Il faut dire que le lait de chamelle est
plutôt rafraichissant et que son urine est inodore, légèrement
salée avec des accents de figues de barbarie.
En
Arabie Saoudite la potion panachée est autant répandue que chez
nous la Ricoré ou l'eau de Vichy. Et comme la pharmacopée moderne
n'a jamais révélé de contre-indication
sérieuse, ce « nutriment » est ingéré par la plupart
des habitants de la péninsule arabe sous la forme d'ampoules,
canettes, pastilles, sirop, gélules, spray...en vente dans toutes
les supérettes.
Il
y a deux ans, les services sanitaires saoudiens ont détecté les
premières manifestations d'un virus mortel inconnu. Le ministre de
la santé, un illustre chirurgien pédiatre de renommée mondiale
alerta la communauté médicale internationale qui accourut
de toutes parts pour identifier cette nouveauté. Très vite, les
savants découvrirent que les malades avaient probablement été
contaminé par l'ingestion de produits camélidés infectés. Au fil
des mois on s'aperçut
que le virus avait muté du chameau à l'homme et qu'il se propageait
désormais entre humains par simple échange de souffle ou au contact
de la peau. Au terme d'une période d'incubation de deux semaines,
les patients succombent de suffocation. A la demande du ministère
saoudien, les laboratoires pharmaceutiques du monde entier
généreusement encouragés se lancèrent à la recherche d'un
remède. En vain.
Il
fallut
se
rendre à l'évidence : le MERS, Middle East Respiratory Syndrom
est un coronavirus hautement pathogène contre lequel il n'existe
aucune parade. Mais à lire les communiqués officiels saoudiens,
l'infection demeurait « sous contrôle » et rien ne
justifiait des mesures préventives exceptionnelles. D'ailleurs,
durant ces dernières années, nul ne s'émut beaucoup de la mort de
quelques chameliers dans le désert. Mais peu à peu la maladie gagna
les villes, et surtout on apprit qu'un résident américain avait été
infecté. Les statistiques publiées
« en toute transparence » firent d'abord état d'une
mortalité circonscrite à quelques cas par mois. Puis la fréquence
devint hebdomadaire. Le recensement est à présent quotidien.

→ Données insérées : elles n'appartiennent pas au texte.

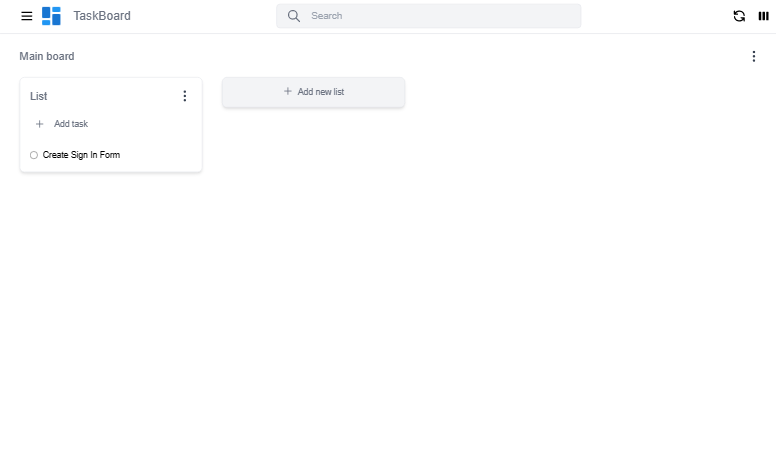Click the TaskBoard app title text

click(102, 16)
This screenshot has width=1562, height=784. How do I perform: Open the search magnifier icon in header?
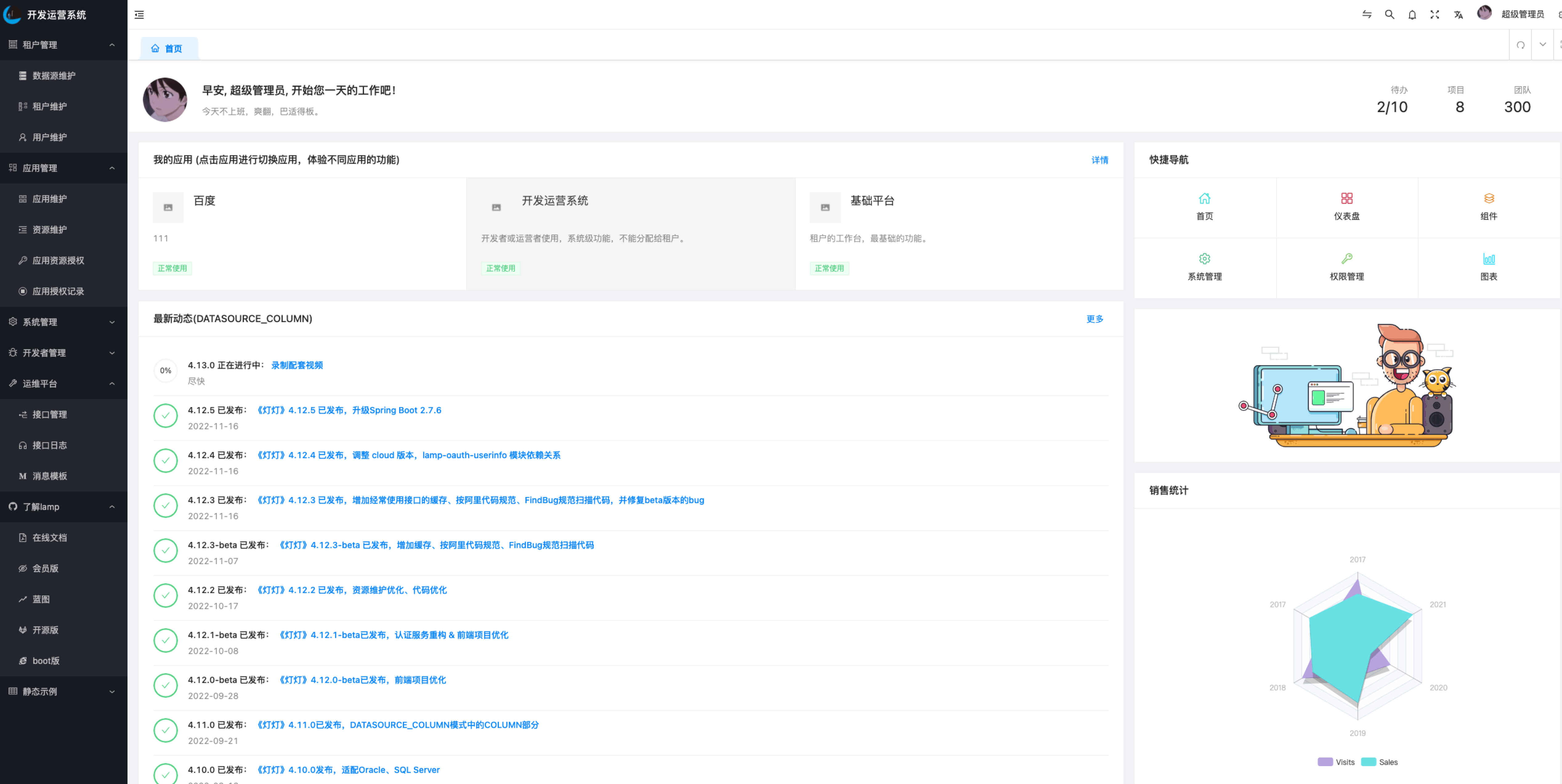(1389, 14)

Combien de morts ? Nul ne fait confiance aux autorités qui
annoncent de cinq à vingt cas chaque matin. Très officiellement
l'épidémie n'aurait fait que cent quarante victimes.
Les
réseaux sociaux sur le net font état de malades refoulés des
hôpitaux, de la démission d'équipes médicales complètes, de
décès de médecins syriens,
tunisiens, indiens, et d'infirmières phillipines et bengladesh.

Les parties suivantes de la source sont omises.